Just like a road trip, a website n must have a specific destination in mind before you start out. When visitors arrives at your site, if you have not painted them a “yellow brink road” to lead them to where you want them to go, they are apt to go just anywhere.

If your website is for business, there are only four possible destinations. Each and every word of content must be written with any or all of these destinations in mind. Your goal must be to lead every qualified visitor to take one of these actions:

  1. To get the visitor to buy right now. If you are selling merchandise, you should have very clear offers, order forms and promises that lead your visitors to pull out their credit cards right now.

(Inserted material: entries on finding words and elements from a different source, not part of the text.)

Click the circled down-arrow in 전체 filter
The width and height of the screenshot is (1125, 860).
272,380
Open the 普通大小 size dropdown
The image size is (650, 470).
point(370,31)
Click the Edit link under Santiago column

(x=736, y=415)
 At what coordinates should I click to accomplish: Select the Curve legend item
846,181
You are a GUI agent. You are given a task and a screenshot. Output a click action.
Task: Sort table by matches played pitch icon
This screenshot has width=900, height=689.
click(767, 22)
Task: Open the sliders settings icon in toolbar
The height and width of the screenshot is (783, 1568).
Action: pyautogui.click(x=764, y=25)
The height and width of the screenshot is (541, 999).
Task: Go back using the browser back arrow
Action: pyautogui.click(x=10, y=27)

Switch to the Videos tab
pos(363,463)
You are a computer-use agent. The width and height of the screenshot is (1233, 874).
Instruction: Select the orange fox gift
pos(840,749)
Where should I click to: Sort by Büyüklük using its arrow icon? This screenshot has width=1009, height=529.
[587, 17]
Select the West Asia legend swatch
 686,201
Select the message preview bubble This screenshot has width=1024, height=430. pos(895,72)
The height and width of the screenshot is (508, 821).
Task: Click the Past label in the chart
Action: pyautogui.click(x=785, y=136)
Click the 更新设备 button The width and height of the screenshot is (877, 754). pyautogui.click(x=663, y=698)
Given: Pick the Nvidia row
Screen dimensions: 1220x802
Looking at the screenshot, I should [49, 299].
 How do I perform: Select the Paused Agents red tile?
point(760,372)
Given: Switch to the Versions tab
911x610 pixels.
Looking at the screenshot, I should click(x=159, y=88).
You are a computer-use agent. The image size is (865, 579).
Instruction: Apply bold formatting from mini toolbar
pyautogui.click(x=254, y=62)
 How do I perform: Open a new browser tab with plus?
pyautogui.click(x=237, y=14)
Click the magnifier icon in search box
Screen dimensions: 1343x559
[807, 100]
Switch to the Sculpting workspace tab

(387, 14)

  2. To get visitors to contact your company to do business or to find out more with doing business in mind. Have your contact information visible on every page (an all too often violated rule) and give visitors REASONS to contact you. What I usually see is content so lacking in tangible benefits, the visitor only thinks, “I’m glad I know about these guys now, if I ever need them, now I know where they are.”

  3. To get visitors to leave their contact information. This is the heart and soul of permission marketing. Offer visitors something of value like free information, as an ethical bribe to get them to provide their names and email addresses. This destination is to generate leads that you can follow up with future contacts.

  4. To get visitors to come back to your site. This destination leads them to bookmark your site or subscribe to your feed so they are updated whenever you post new material.

None of this is easy, but if you set up a website aimlessly without purpose, these goals are impossible. As I said before, once you know where you want to lead visitors, write every word of content toward leading them to take these actions.

What are your ideas on this? I’d love to hear any of your examples and insights into this.

freelance copywriter, ghost writer, web content writer, white papers

COPYRIGHT © 2006, Charles Brown


I think you are on the money. When a marketer offers something free to a potential client, the guilt sets in and the client will have to act. A great example of this is the free flower given by the Hare Krishnas.

3:16 AM

You are right but there is also a lot more to it. It is called the "Law of Reciprocity." But I think it also creates a bond between the marketer who gives freely and the prospective customer.
Charles Brown

8:45 PM

You've got me thinking about my website.

I offer a free e-publication to folks who sign up for my e-newsletter. But that's just on one page of my site.

I'm going to look at your site to see how you make your free offer.

8:35 AM

You might want to see what would happen if you made the benefits of your newsletter one of the primary focal points of your website.

My free offer is my ebook, 99 Secrets to Irresistible Electronic Copywriting. I am constantly changing it and improving it, but I benefit far more by giving it away for free than if I sold it.